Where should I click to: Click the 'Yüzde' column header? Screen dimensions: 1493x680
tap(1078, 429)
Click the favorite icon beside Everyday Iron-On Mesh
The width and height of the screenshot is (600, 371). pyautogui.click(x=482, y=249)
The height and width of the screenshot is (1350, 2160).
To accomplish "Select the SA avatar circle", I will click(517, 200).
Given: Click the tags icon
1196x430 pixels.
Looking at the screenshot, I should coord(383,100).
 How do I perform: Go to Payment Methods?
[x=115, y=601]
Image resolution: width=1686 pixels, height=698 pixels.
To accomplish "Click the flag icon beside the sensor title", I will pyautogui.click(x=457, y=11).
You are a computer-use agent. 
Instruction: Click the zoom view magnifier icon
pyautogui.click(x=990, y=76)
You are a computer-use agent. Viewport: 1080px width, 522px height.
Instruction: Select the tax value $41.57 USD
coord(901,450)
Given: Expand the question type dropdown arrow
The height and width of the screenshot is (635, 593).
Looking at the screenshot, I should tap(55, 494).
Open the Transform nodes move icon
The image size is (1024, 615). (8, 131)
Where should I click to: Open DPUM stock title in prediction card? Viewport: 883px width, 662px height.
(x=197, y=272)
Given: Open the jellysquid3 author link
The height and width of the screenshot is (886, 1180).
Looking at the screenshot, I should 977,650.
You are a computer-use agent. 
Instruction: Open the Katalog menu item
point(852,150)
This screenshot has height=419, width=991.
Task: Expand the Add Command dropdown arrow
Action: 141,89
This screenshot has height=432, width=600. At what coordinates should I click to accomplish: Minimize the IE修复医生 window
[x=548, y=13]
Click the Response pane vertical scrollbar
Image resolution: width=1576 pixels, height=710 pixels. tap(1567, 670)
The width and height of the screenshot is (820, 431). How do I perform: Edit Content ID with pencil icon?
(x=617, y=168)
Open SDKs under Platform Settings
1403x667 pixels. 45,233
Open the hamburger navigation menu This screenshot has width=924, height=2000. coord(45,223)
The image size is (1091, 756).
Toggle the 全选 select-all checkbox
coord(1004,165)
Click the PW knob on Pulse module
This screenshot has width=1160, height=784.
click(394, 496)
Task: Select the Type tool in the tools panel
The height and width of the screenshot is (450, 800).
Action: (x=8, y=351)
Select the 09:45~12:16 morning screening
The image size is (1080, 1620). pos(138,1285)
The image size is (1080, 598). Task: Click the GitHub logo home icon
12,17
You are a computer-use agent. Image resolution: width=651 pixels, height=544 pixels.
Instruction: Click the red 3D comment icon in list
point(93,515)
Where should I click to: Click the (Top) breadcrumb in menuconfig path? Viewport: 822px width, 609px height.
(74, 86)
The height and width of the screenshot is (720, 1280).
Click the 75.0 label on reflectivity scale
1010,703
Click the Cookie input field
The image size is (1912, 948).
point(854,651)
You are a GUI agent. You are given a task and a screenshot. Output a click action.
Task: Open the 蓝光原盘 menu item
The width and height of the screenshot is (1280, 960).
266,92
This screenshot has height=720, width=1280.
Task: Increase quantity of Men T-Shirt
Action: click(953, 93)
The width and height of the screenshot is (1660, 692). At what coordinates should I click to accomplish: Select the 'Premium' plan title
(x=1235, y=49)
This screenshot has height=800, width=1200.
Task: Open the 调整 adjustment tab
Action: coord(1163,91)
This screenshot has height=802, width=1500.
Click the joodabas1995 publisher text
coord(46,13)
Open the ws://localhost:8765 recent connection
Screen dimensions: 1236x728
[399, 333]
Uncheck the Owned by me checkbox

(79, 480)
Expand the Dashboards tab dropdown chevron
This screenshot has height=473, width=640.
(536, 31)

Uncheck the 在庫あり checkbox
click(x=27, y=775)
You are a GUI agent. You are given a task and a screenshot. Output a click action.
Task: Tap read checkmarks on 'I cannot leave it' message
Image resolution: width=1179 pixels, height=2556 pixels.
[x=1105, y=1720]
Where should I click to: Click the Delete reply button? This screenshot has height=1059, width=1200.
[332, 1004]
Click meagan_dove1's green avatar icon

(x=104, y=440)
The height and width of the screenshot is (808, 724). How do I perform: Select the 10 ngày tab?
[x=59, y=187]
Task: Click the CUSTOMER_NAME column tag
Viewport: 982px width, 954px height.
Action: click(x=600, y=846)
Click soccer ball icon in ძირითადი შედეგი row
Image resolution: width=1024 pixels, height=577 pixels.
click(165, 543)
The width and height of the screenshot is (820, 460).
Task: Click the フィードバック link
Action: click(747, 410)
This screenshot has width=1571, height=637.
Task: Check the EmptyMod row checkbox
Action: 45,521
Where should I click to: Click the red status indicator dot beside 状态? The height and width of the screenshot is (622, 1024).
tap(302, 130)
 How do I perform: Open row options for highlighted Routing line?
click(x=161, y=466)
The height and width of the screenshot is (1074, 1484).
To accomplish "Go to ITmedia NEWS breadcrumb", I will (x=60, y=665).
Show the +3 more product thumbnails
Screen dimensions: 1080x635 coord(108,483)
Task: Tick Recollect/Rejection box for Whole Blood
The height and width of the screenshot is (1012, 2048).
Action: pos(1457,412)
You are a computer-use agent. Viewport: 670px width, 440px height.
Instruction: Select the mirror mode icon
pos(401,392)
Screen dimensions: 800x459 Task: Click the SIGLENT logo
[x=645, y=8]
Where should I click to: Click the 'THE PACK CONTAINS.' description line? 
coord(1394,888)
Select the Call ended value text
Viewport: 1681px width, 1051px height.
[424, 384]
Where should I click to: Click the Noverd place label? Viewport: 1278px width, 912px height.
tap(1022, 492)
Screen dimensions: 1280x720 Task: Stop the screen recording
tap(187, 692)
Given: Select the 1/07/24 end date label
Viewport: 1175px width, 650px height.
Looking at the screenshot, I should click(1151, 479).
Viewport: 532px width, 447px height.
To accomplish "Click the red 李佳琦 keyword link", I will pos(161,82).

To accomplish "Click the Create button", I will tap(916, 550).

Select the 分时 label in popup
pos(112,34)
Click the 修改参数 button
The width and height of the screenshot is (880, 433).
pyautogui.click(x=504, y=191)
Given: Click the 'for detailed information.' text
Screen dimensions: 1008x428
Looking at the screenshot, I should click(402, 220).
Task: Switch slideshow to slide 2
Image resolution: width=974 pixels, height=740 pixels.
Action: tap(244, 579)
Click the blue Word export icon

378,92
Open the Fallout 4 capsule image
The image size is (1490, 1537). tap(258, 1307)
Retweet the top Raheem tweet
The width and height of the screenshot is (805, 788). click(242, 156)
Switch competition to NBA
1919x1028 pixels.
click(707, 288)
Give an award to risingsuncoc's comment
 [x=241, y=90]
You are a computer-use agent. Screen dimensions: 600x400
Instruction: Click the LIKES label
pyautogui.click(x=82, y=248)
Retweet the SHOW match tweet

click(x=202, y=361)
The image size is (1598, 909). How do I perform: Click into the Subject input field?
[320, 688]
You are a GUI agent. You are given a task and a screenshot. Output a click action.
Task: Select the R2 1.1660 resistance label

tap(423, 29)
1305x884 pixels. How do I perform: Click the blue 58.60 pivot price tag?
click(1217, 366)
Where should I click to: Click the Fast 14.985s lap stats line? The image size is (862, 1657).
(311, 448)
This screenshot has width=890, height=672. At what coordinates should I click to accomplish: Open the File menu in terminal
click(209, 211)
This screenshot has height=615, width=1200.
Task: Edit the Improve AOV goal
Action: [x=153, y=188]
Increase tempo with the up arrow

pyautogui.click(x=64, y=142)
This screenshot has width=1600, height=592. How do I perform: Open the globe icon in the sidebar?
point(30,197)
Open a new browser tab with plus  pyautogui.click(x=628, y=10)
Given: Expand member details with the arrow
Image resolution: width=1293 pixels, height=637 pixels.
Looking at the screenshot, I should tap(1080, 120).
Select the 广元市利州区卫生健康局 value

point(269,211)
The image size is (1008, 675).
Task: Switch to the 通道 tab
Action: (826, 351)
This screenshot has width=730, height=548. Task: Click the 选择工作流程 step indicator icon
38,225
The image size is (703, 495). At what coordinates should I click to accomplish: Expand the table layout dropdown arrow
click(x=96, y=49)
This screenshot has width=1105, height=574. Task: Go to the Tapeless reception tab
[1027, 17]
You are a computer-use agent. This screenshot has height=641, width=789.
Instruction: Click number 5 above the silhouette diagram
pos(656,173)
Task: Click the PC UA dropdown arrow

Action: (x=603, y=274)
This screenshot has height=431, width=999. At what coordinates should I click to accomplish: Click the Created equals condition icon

==*==

_WHAT TO WORK ON_.
Check each line of the data above for the word "agent" and copy the ones where it is found.

_RESPONSE AREA_.
You are a computer-use agent. 
You are a computer-use agent. Viewport: 1080px width, 522px height.
You are a computer-use agent. 
You are a computer-use agent. Image resolution: width=651 pixels, height=544 pixels.
You are a GUI agent. You are given a task and a screenshot. Output a click action.
You are a GUI agent. You are given a task and a screenshot. Output a click action.
You are a computer-use agent. Viewport: 670px width, 440px height.
You are a computer-use agent. Screen dimensions: 600x400
You are a GUI agent. You are given a task and a screenshot. Output a click action.
You are a computer-use agent. This screenshot has height=641, width=789.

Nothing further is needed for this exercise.